Ce phénomène fut renforcé par la réforme de 1926 qui, en créant des tribunaux interdépartementaux accentua la rupture. Il existe depuis un greffe central dans le département chef lieu du ressort du tribunal.

L’autonomie des fonctions n’entraînait cependant pas inéluctablement celle du personnel chargé de l’exercer. Les greffiers sont restés des agents juridiquement intégrés dans le cadre national des préfectures, bien que détachés auprès des tribunaux administratifs. Un projet de statut particulier avait pourtant été adopté en 1947, mais n’eut pas le temps de s’appliquer puisqu’abrogé dès janvier 1948.

Les membres du greffe sont donc placés dans une situation ambigüe, inscrite dans le décret du 23 février 1928, et codifiée aux articles R. 226-1 à R. 226-13 du Code de justice administrative. Ils sont soumis à une double autorité, celle du Préfet en tant que personnel de la préfecture et celle du président en tant que personnel détaché au sein de la juridiction.

Ainsi sont-ils nommés par le Préfet, mais exclusivement sur proposition du président. Ce dernier ne dispose pourtant pas d’une totale liberté de choix, puisqu’en fonction de critères de compétence, il est prévu que seuls peuvent être désignés en tant que greffier en chef les agents disposant au moins du grade d’attaché de préfecture. Ce droit de regard du président est important permettant d’éviter que les services de l’Etat ne se débarrassent de fonctionnaires gênants ou incapables en les faisant entrer dans les tribunaux.

De même qu’à la fin de l’année civile le président doit envoyer au préfet intéressé les notes qu’il leur a attribuées, il fait parallèlement des propositions pour leur inscription au tableau d’avancement, celles-ci ne pouvant être faites à leur encontre qu’avec leur consentement.

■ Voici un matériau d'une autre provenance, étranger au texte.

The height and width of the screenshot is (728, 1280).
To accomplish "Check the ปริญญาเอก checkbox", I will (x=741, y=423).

Il faut remarquer que ces personnels se sont totalement intégrés aux tribunaux administratifs, et s’en considèrent comme des membres à part entière. Celà résulte certainement de l’effectif limité des juridictions, propice à l’émergence d’un tel sentiment, mais aussi au fait que cette affectation résulte largement d’un choix. Les perspectives de carrière y sont beaucoup moins attrayantes car elles n’intéressent plus que très modérément leur corps d’origine.

Les choses ont peu à peu changé avec l’application de la loi de 1986. Celle-ci précise en effet, dans son article 14, que le secrétaire général des tribunaux administratifs a pour mission, notamment, de gérer les greffes et d’organiser la formation de leur personnel. Le bouleversement est plus important qu’il n’y paraît, car ce texte implique qu’ils sont soustraits à l’autorité et au contrôle du Préfet, ce qui pourrait être la première étape dans l’obtention d’un statut propre tant réclamé par les membres des greffes des tribunaux administratifs et des cours administratives d’appel. Cela ne modifie en rien les pouvoirs des chefs de juridictions, si ce n’est que leurs notes et appréciations ne devraient plus être transmises au Préfet mais au secrétaire général des tribunaux administratifs.

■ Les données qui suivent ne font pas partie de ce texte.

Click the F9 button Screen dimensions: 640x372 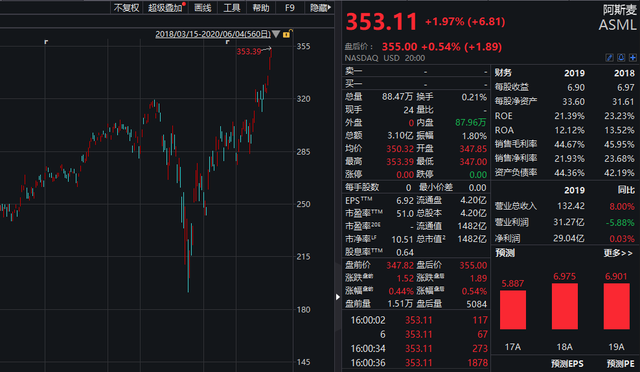click(x=290, y=8)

Le débat parlementaire a cependant révélé que le ministre de l’Intérieur tenait à conserver la gestion de ces personnels, à tel point que c’est sur ce transfert de compétences qu’achoppe la mise en œuvre effective de la réforme. Cela semble d’autant plus important au ministère qu’il a perdu définitivement tout droit de regard sur le fonctionnement interne de ces juridictions, aujourd’hui déterminées par les seuls présidents, constat confirmé par le rapport rédigé par A. Le PORS à la demande du Vice-Président du Conseil d’Etat en 1984.

Notes
44.

Article R. 741-7 du Code de justice administrative.